The impact of CTLA-4 blockade and interferon-α on clonality of T-cell repertoire in the tumor microenvironment and peripheral blood of metastatic melanoma patients

Patients with metastatic melanoma were treated with tremelimumab and interferon-α (IFN) in a previously reported clinical trial [NCT00610857]. Responses were assessed by RECIST criteria as complete (CR) or partial (PR), stable disease (SD) or progressive disease (PD).

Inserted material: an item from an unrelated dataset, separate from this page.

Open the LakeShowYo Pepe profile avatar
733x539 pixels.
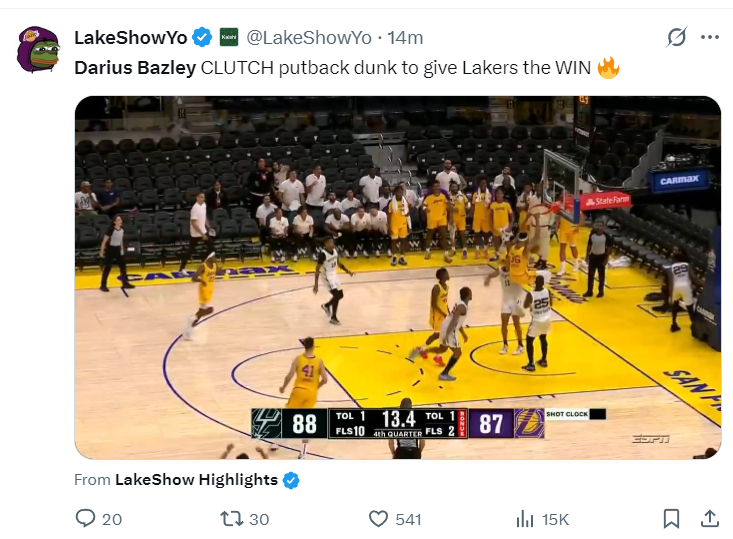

In this study, T-cell receptor (TCR) beta-chain repertoire was immunosequenced in peripheral blood mononuclear cells (PBMC) specimens (N = 33) and tumor samples (N = 18) utilizing the immunoSEQ® Assay to determine repertoire clonality and T cell fractions at pre-treatment (tumor and PBMC), one month (PBMC) and 3 months (PBMC) time points and evaluate its association with clinical outcomes. In the pretreatment tumor microenvironment (TME), T cell clonality was significantly (p = .035) different and greater in patients who achieved disease control (CR, PR, SD) versus those with non-disease control (PD) as best response to treatment. Further, there was significantly (p = .001) increased TCR fraction in tissue of responders (CR, PR) versus non-responders (PD, SD). In examining T cell clonality in the circulation (PBMC), no significant associations were found in the pretreatment samples. However, early on-treatment (4 weeks) there was a significant decrease in T cell clonality that was associated with improved overall survival (p = .01) and progression-free survival (p = .04). In addition, analysis of temporal changes in tumor-infiltrating lymphocytes (TIL) and peripheral TCR repertoire revealed that responders had significantly higher clonal expansion of TIL in the circulation at 4 weeks than non-responders (p = .036). Our study provided interesting mechanistic data related to CTLA-4 Blockade and IFN and potential biomarkers of immunotherapeutic benefit.